Quoted passage
——
Defendant - Appellee.
ORDER AND JUDGMENT *
Before MATHESON, BACHARACH, and MORITZ, Circuit Judges.
This appeal concerns application of the exclusionary rule to evidence
flowing from a traffic stop. The stop was made when Officer Martin
Tritschler allegedly saw Mr. Ulises Argueta-Mejia turn left without
signaling. During the stop, the officer learned that Mr. Argueta-Mejia was
an alien who had previously been removed to another country. With this
information, the officer arrested Mr. Argueta-Mejia. After the arrest, an
immigration agent fingerprinted Mr. Argueta-Mejia and used those
fingerprints to obtain his immigration record. With the benefit of the
*
This order and judgment does not constitute binding precedent except
under the doctrines of law of the case, res judicata, and collateral estoppel.
But, the order and judgment may be cited for its persuasive value under
Fed. R. App. P. 32.1(a) and 10th Cir. R. 32.1(A).
immigration record, authorities charged Mr. Argueta-Mejia with illegal
reentry into the United States. See 8 U.S.C. § 1326(a) (2012).
Claiming the arrest was unlawful, Mr. Argueta-Mejia successfully
moved to suppress evidence of post-arrest statements and identifying
information. The government appeals, and we must address two issues:
1. Obviousness of Probable Cause. The first issue involves the
obviousness of probable cause on a charge of illegal reentry
into the United States. The defendant insists this argument was
waived, and the government urges application of the plain-error
standard. For the sake of argument, we can assume that the
plain-error standard applies, as the government urges. Under
this standard, we ask: Did the district court commit an obvious
error by overlooking the existence of probable cause for illegal
reentry into the United States? We conclude that if the district
court erred, the error would not have been obvious because (a)
——
Records shown
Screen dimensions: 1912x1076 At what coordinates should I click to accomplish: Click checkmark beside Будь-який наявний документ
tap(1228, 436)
——
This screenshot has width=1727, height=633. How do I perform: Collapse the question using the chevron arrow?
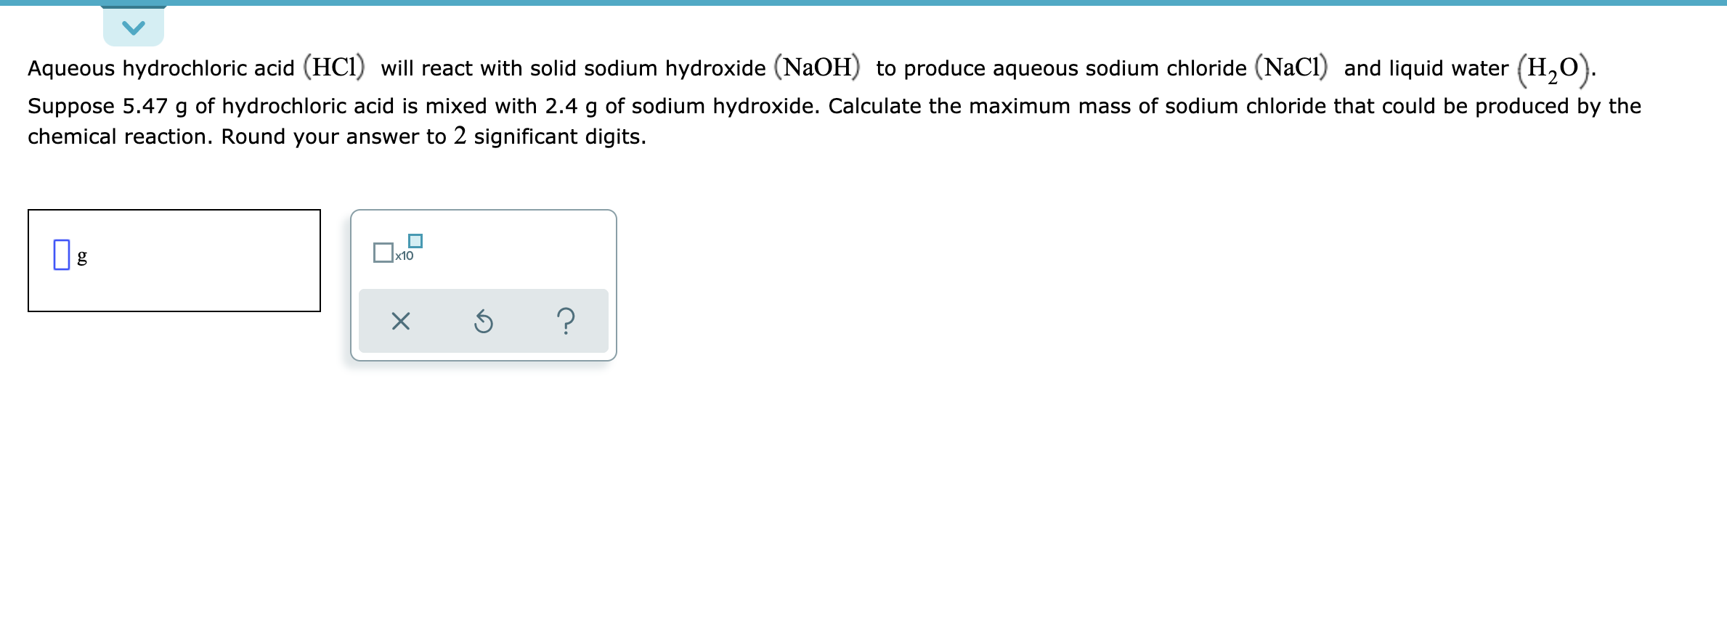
——
Required tasks
**A)** According to the court order, what did Officer Martin Tritschler allegedly see Mr. Argueta-Mejia do that led to the traffic stop?
**B)** Please list every circuit judge named in the court order.

Solutions below
**A)** He allegedly saw Mr. Argueta-Mejia turn left without signaling.

**B)** Matheson, Bacharach, Moritz